Di internet banyak kita dapati meme dari pernyataan seorang tokoh yang kira-kira bunyinya sebagai berikut: “Kebenaran kita berkemungkinan salah. Kesalahan orang lain berkemungkinan benar. Hanya kebenaran Tuhan yang benar-benar benar.” Meme ini banyak tersebar melalui sosial media, baik di akun-akun pribadi maupun di grup-grup. Bagaimana seharusnya kita memahami dan menanggapinya?

Jawaban

Kata-kata itu tidak bisa diberlakukan secara umum, dan karenanya ia memiliki batasan-batasan penerapannya sendiri. Pembatasan itu adalah niscaya, sebab jika tidak tentu itu bisa merelatifkan segala sesuatu, termasuk hal-hal yang sudah tetap dalam agama (tsawabit). Karenanya kata-kata itu tidak boleh berlaku dalam aspek-aspek dari ajaran keagamaan yang didasarkan pada dalil qath’i (definitif dan bersifat pasti).

Karena dalam aspek-aspek yang fundamental dalam agama seperti rukun-rukun iman dan Islam, tak ada pilihan lain bagi seorang Muslim selain meyakininya sebagai kebenaran. Misalnya, tentang bahwa shalat lima waktu itu wajib, puasa di bulan Ramadan itu wajib, mencuri itu haram, minum khamr itu haram, jual beli itu halal, riba itu haram, dan hal-hal dalam agama yang sudah final semacamnya. Maka tak peduli siapapun yang mengatakannya, ia harus diterima sebagai kebenaran.

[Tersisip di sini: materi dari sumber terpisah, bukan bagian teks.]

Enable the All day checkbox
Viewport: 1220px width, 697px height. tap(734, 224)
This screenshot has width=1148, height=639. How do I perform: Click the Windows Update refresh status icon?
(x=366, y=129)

Konsekuensinya, jika ada seorang yang meragukan atau mengingkari hukum-hukum qath’i dalam agama, maka ia bisa kafir, jika ajaran agama itu termasuk hal yang aksioma (al-ma’lum minad-din bidh-dharurah), dan berakibat fasik jika bukan termasuk ajaran agama yang aksiomatis. Karena itu hal ini penting untuk diperhatikan oleh setiap Muslim, agar mereka tak terjebak di dalam kesesatan.

Adapun penerapan yang benar untuk kata-kata di atas adalah pada wilayah cabang agama atau furu’ul-fiqhiyyah, yang menjadi wilayah ijtihad para ulama, karena hukum-hukum yang masuk dalam tipe ini didasarkan pada dalil zhanni, sehingga perbedaan pendapat antar para mujtahid atau para ulama adalah hal yang lazim, namun meski berbeda pendapat, mereka tetap saling menoleransi satu sama lain, sebab karakter dari dalil zhanni adalah bisa memunculkan banyak pemaknaan dan pemahaman yang berbeda-beda.

Nah, pada aspek inilah kita biasa mendengar ujaran para ahli fikih, “Ra’yuna shawabun wa yahtamilul-khatha’, wa ra’yu ghairina khatha’un yahtamilush-shawab” (pendapat kami benar tapi berkemungkinan salah. Sedang pendapat selain kami salah, tapi berkemungkinan benar).

Pernyataan para ahli fikih tersebut tampak mirip dengan pernyataan tokoh yang ada dalam deskripsi masalah di atas, karena memang pernyataan tokoh itu sebetulnya hanya menyadur perkataan para ulama ahli fikih, sehingga penerapannya pun mesti diletakkan di tempat yang sama, yakni dalam masalah furu’ fikih, atau dalam masalah apapun yang bukan merupakan ajaran agama yang qath’i.

Sebab jika masalah itu sudah qath’i, maka jelas tidak akan ditemukan perbedaan pendapat di kalangan ulama, sebab memang itu bukanlah ruang untuk berijtihad, sebagaimana kesepakatan para ahli fikih dan ahli ushul.